- [What the exercise asks]: In the PHP book review below, which version of PHP is the whole book centered on?

At the moment, very few php books come close in trying to actually present the language as a real contender for serious and professional web development. This book attempts just that.
PHP has come a long way since its inception, but the teaching material has not really caught up and the community is still pestered with bad code, architecture and practice. This book is an eye opener as it presents php for what it can be: a convenient and flexible tool that, in the right hands, can tough up and allow a programmer to get work done efficiently. It's not to say that php can do everything, but before you blame it as the root of all evil, you should definitely understand how you, the programmer, can work at improving the quality of your code. This text offers some insight into tried and true practices, usually well established in other more mature communities.
There are 3 parts:
The Objects part is a nice introduction to many goodies in the new PHP5 object model (the whole thing is php5 centric).
Some of the topics covered in the section matter more than others imo, since in your practice you'll encounter and will definitely draw some values from them. So pay particular attention to: Autoloading, Exception handling, magic methods, namespaces, reflection.

- [Dataset excerpt]:
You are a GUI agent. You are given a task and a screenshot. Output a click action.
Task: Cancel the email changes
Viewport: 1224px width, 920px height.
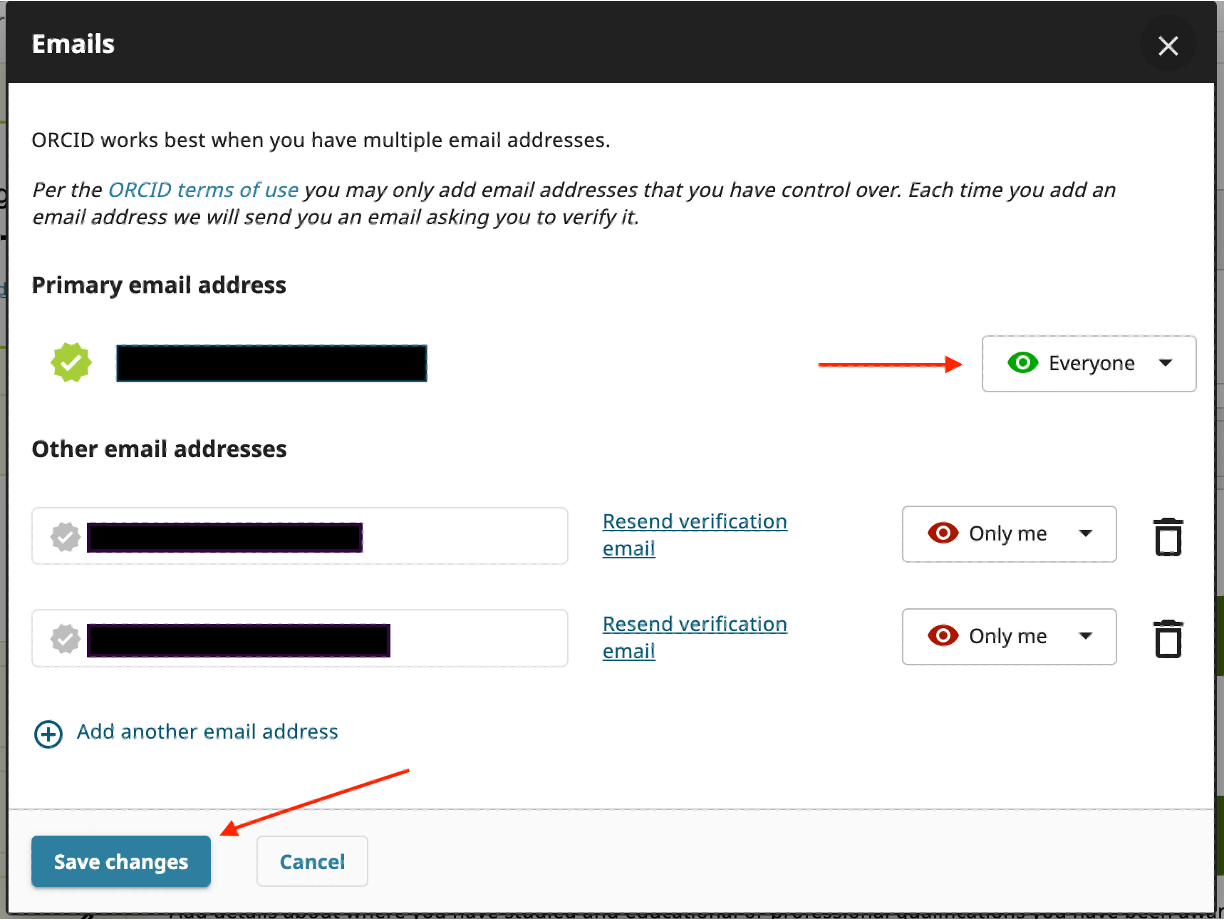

- [Task answer]: PHP5